• Collected data entries
***
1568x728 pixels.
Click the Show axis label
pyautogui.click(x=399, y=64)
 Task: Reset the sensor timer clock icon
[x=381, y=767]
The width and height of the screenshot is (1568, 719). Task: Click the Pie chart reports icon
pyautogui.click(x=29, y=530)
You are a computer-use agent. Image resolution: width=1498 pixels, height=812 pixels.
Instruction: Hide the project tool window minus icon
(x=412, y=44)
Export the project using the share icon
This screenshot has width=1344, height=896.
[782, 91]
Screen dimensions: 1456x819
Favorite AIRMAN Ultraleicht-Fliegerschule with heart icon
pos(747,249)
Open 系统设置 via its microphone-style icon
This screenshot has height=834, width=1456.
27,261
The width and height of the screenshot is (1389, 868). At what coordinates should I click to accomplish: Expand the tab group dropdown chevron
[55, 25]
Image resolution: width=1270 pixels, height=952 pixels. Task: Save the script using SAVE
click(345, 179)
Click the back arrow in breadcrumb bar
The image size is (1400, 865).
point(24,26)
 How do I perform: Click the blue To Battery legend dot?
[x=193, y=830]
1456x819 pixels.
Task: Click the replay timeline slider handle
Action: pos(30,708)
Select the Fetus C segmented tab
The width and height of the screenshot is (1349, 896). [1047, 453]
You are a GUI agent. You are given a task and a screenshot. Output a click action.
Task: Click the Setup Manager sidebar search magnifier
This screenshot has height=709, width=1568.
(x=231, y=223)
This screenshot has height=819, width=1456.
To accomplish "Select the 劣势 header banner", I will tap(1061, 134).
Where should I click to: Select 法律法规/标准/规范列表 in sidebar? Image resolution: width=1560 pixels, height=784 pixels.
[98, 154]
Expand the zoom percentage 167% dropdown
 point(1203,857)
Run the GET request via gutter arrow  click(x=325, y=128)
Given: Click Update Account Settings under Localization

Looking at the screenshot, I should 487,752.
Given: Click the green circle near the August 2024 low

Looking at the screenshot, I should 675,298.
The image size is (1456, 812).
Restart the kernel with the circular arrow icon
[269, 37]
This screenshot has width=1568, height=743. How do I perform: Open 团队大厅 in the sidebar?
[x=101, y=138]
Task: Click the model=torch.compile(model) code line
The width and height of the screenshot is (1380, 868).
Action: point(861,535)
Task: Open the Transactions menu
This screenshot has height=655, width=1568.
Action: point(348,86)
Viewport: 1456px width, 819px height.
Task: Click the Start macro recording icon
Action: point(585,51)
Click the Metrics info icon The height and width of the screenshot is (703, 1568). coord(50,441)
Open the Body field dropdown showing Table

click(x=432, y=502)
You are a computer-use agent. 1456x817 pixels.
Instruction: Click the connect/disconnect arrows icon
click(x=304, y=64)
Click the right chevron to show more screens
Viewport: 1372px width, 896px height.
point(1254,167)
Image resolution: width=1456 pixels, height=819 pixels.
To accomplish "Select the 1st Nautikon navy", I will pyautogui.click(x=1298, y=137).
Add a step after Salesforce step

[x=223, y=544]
***
• Exercise prompt
Nothing in the data above should change. Please copy it all.

• Response
1568x728 pixels.
Click the Show axis label
pyautogui.click(x=399, y=64)
 Task: Reset the sensor timer clock icon
[x=381, y=767]
The width and height of the screenshot is (1568, 719). Task: Click the Pie chart reports icon
pyautogui.click(x=29, y=530)
You are a computer-use agent. Image resolution: width=1498 pixels, height=812 pixels.
Instruction: Hide the project tool window minus icon
(x=412, y=44)
Export the project using the share icon
This screenshot has width=1344, height=896.
[782, 91]
Screen dimensions: 1456x819
Favorite AIRMAN Ultraleicht-Fliegerschule with heart icon
pos(747,249)
Open 系统设置 via its microphone-style icon
This screenshot has height=834, width=1456.
27,261
The width and height of the screenshot is (1389, 868). At what coordinates should I click to accomplish: Expand the tab group dropdown chevron
[55, 25]
Image resolution: width=1270 pixels, height=952 pixels. Task: Save the script using SAVE
click(345, 179)
Click the back arrow in breadcrumb bar
The image size is (1400, 865).
point(24,26)
 How do I perform: Click the blue To Battery legend dot?
[x=193, y=830]
1456x819 pixels.
Task: Click the replay timeline slider handle
Action: pos(30,708)
Select the Fetus C segmented tab
The width and height of the screenshot is (1349, 896). [1047, 453]
You are a GUI agent. You are given a task and a screenshot. Output a click action.
Task: Click the Setup Manager sidebar search magnifier
This screenshot has height=709, width=1568.
(x=231, y=223)
This screenshot has height=819, width=1456.
To accomplish "Select the 劣势 header banner", I will tap(1061, 134).
Where should I click to: Select 法律法规/标准/规范列表 in sidebar? Image resolution: width=1560 pixels, height=784 pixels.
[98, 154]
Expand the zoom percentage 167% dropdown
 point(1203,857)
Run the GET request via gutter arrow  click(x=325, y=128)
Given: Click Update Account Settings under Localization

Looking at the screenshot, I should 487,752.
Given: Click the green circle near the August 2024 low

Looking at the screenshot, I should 675,298.
The image size is (1456, 812).
Restart the kernel with the circular arrow icon
[269, 37]
This screenshot has width=1568, height=743. How do I perform: Open 团队大厅 in the sidebar?
[x=101, y=138]
Task: Click the model=torch.compile(model) code line
The width and height of the screenshot is (1380, 868).
Action: point(861,535)
Task: Open the Transactions menu
This screenshot has height=655, width=1568.
Action: point(348,86)
Viewport: 1456px width, 819px height.
Task: Click the Start macro recording icon
Action: point(585,51)
Click the Metrics info icon The height and width of the screenshot is (703, 1568). coord(50,441)
Open the Body field dropdown showing Table

click(x=432, y=502)
You are a computer-use agent. 1456x817 pixels.
Instruction: Click the connect/disconnect arrows icon
click(x=304, y=64)
Click the right chevron to show more screens
Viewport: 1372px width, 896px height.
point(1254,167)
Image resolution: width=1456 pixels, height=819 pixels.
To accomplish "Select the 1st Nautikon navy", I will pyautogui.click(x=1298, y=137).
Add a step after Salesforce step

[x=223, y=544]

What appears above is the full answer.